Using the Curves command
With the photo open in GIMP, choose the Colors > Curves command (or Tools > Color Tools > Curves) from the main menu. An “Adjust Color Curves” dialog box pops up showing a square grid with a straight diagonal line. The histogram of the photo can be seen in the background of the grid for reference.
As for the Levels command, an understanding and analysis of the histogram of the photo is the basis for using the Curves command.
The horizontal X-axis of the grid represents the initial brightness values – from zero (black) to 255 (white) – of the pixels in the photo before the Curves command is applied. The vertical Y-axis represents the brightness values that each pixel is to be mapped into after the adjustments have been applied. It also ranges from zero to 255.
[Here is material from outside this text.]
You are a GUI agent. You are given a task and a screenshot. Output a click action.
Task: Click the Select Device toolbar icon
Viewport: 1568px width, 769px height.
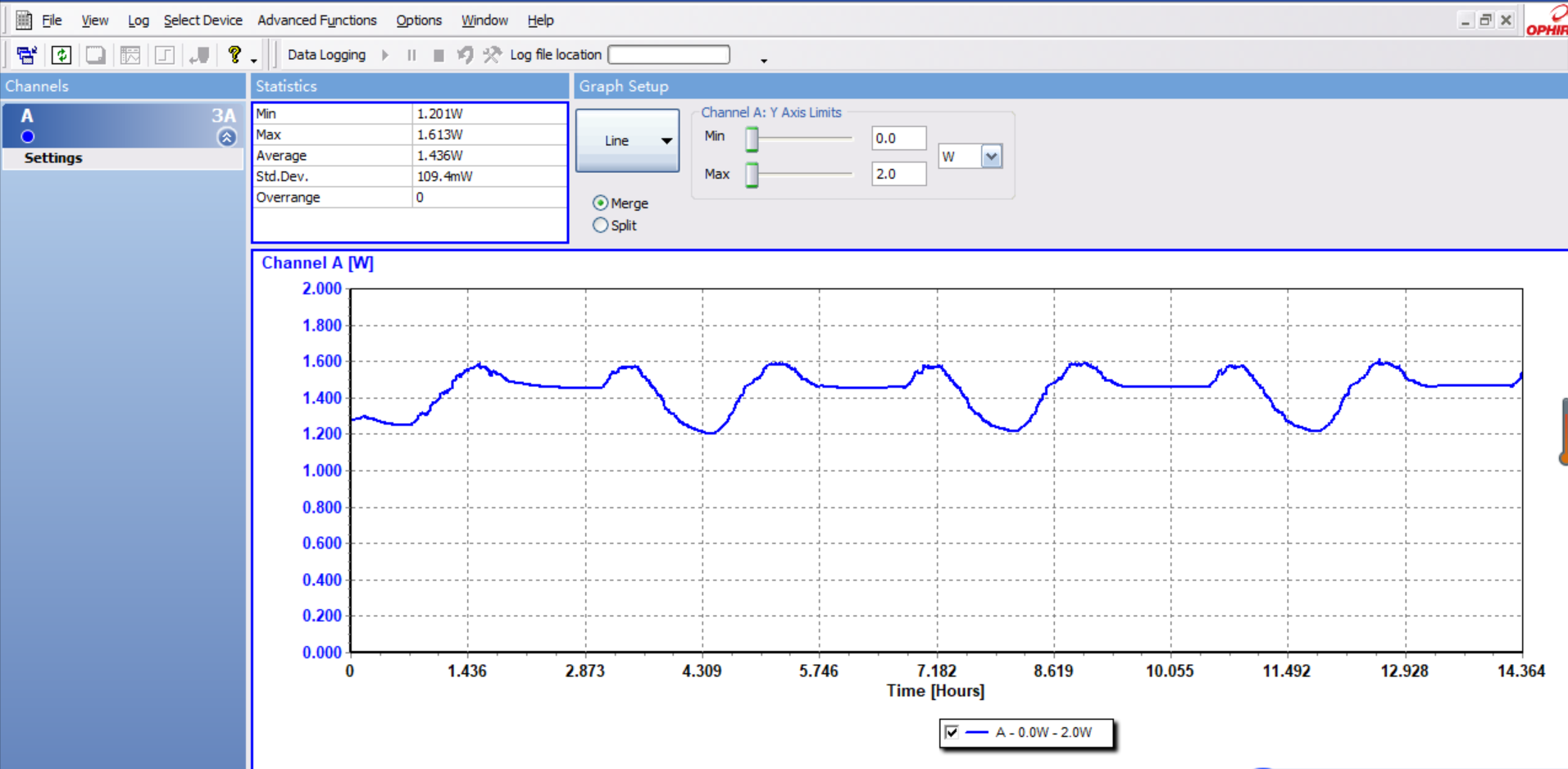[26, 55]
The lower left corner of the grid represents the black point (for pixels with brightness value zero) while the upper right corner represents the white point (for pixels with the maximum brightness value of 255).
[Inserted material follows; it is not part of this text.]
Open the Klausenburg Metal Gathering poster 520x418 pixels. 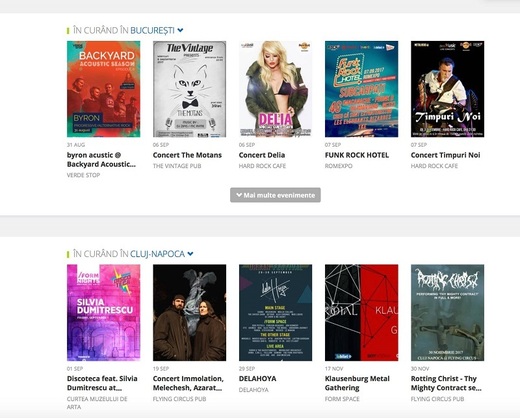click(361, 313)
To begin adjusting the photo, click anywhere on the diagonal line in the grid. An anchor point is added to the line. You can drag the anchor point around with the mouse.
Drag the point downwards to make the photo darker. The straight diagonal line turns into a curve passing through the anchor point and the black and white points. A faint straight diagonal line is still visible in the grid – it serves as reference for an unadjusted photo.
When the cursor is inside the grid, you can see the X (input) and Y (output) values of the cursor at the top left hand corner of the grid. Mouse-over the anchor point that you’ve just dragged. In the example, you can see that the brightness of any pixel with original value 128 (X-value) will be reduced to 160 (Y-value). Pixels with brightness close to 128 will also be darkened. You can eyeball the effects of the adjustments by looking at the photo itself in the image window.
To lighten the photo, drag the anchor point down below the faint diagonal guide. Now pixels with brightness 128 will be darkened to 90, while the pixels of similar brightness will be darkened as well.
To remove an anchor point, simply drag it off the side of the grid. You can add as many as 14 anchor points (excluding the original black and white points) to the curve. This allows you to target up to 16 specific brightness values in the photo for brightening or darkening. However, you seldom need more than a handful anchor points to get the job done.
If the histogram is bunched up the towards the middle, drag the black or points inwards horizontally to where the histogram begins and ends respectively. This is similar to dragging the black and white points of the Levels command inwards to maximise the tonal range of the photo.
The steeper gradient of the line indicates that the contrast of the photo is increased.
A typical Curves adjustment that can be applied to most photos is the “S-Curve”. This curve tends to enhance most photos by increasing the overall contrast and making the photo “pop” with vivid shadows and highlights.
To apply an “S-Curve” adjustment, add two points on the Curve – the first to lower the brightness of pixels of brightness 64, the second to increase the brightness of pixels of brightness 192. The above numbers are just guides – drag the adjustment points around with the mouse while eyeballing the photo.
The S-Curve suppresses the shadows and highlights while increasing the contrast of the mid-tones, where the main subject usually is. Add a third point with brightness of roughly 128 to increase or decrease the brightness of the midtones.
In addition to these adjustment points, you can add additional adjustment points to tweak specific tones in the photo – such as skin tones.
With some practice, you will be able to control and enhance any particular tone that appears in your photo.